To meet the very specific requirements and multi-pronged conjunctive (as contrasted with disjunctive) definitions of “distance education,” suppose a law school has students (who are generally young, not at great danger, and probably willing to accept the small risk) seated in a classroom, presumably separated from each other according to social-distancing standards in their seating locations.

In a small nearby room (which can be carefully and thoroughly disinfected before each use) is the professor, who uses a microphone connected to the public address (loudspeaker) system in the larger room where the students are assembled and hopefully eager to hear his words.

Arguably, such instruction is not limited in any way by 306 because it does not meet 306's precise definition of “distance education” for several reasons.

(1) One of the necessary (but not sufficient) conditions for something to constitute “distance learning” is that “the instruction involves the use of technology to support regular and substantive interaction among students.” But, since the students, all of whom are seated in the same room, would simply be talking face-to-face to each other, there is no “substantive interaction AMONG students” which “involves the use of technology.”

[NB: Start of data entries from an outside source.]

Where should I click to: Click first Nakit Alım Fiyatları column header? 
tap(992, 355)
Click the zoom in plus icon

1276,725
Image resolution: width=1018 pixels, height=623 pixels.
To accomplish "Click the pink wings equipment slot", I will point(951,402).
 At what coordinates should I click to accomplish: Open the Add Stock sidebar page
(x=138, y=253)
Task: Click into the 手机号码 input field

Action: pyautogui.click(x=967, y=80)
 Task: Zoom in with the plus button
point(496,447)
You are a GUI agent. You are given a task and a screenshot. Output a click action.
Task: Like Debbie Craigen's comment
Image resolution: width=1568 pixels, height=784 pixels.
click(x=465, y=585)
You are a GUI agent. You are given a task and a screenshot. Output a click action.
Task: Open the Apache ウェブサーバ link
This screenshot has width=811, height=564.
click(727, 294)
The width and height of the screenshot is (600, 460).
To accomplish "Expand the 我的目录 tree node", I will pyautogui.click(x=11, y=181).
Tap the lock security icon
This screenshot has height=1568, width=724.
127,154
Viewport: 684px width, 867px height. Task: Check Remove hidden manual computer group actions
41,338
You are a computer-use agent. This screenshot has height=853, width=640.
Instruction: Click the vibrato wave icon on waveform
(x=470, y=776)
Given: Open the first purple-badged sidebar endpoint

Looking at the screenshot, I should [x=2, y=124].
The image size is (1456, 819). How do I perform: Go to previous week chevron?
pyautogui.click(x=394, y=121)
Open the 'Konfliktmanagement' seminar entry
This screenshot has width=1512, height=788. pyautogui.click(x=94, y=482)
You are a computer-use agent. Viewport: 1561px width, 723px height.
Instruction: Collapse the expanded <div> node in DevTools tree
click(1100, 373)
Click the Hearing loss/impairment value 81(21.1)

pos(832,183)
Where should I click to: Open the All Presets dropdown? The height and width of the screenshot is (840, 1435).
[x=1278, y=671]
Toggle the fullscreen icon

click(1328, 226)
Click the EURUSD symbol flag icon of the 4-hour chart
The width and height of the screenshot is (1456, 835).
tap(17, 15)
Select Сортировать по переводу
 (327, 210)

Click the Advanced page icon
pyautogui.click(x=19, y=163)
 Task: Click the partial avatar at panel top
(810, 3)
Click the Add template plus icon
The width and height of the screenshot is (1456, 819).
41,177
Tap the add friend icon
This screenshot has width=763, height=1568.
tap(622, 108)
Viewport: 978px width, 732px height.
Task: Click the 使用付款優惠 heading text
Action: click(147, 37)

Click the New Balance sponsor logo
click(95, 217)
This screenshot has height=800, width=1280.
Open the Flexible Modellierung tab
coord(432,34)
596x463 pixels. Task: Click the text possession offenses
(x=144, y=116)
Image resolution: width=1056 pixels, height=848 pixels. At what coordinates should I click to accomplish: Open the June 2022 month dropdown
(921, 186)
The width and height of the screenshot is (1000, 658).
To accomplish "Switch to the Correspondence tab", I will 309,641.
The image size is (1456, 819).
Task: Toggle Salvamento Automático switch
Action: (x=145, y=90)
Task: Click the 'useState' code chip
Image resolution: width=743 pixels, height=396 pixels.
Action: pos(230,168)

(2) If the professor uses the same microphone and loudspeaker system he would normally use in a classroom where the students are seated, it arguably does not constitute the “use of technology” - any more than the use of a slide projector, movie projector, electric pencil sharpener, or even an electric 3-hole paper punch in a classroom - since amplified sound systems have been in widespread use in classrooms and elsewhere for more than 50 years and probably are no longer thought of as “technology.” The most reasonable as well as common reading of “use of technology,” especially in this context, would be distance learning over the Internet, which is not occurring in this hypothetical example.

(3) Similarly, the requirement that the students be “separated” from the faculty member can hardly be said to apply if the professor (in another nearby room) is no more than 50-100 feet from the students. In this context “separated” obviously applies to a very significant physical separation - measured in miles and not in feet - which is bridged by Internet connectivity. After all, in large law school lecture halls, professors may often be more than 100 feet from some students. Also, if a professor is in a classroom full of students, and it is necessary to “pipe” both the video and audio into another different “overflow classroom”, few would suggest that it now constitutes “distance learning,” subject to 306, simply because the students in the overflow classroom are not in the same room as the professor.

Although those charged with enforcing 306 may not have intended this type of application to be excluded from its application, they also did not anticipate teaching in a situation in which exposure within a classroom would seriously threaten the life of the professor.

As lawyers, they should also be bound by the words they chose to put down on paper to guide hundreds of law schools and thousands of law professors, not what they hoped or intended to accomplish. This is an elementary legal principle.

Lawyers are paid handsomely to find ways to permit a client to do what he wants to do (e.g., reduce taxes) even if a law or regulation seemingly was designed to prevent him from doing it.

And if those enforcing 306 think that even the teaching in a separate nearby room suggested by this hypothetical should be limited to any specific number of law school credit hours, they are certainly free to redraft the rule to make its new words conform to their intentions.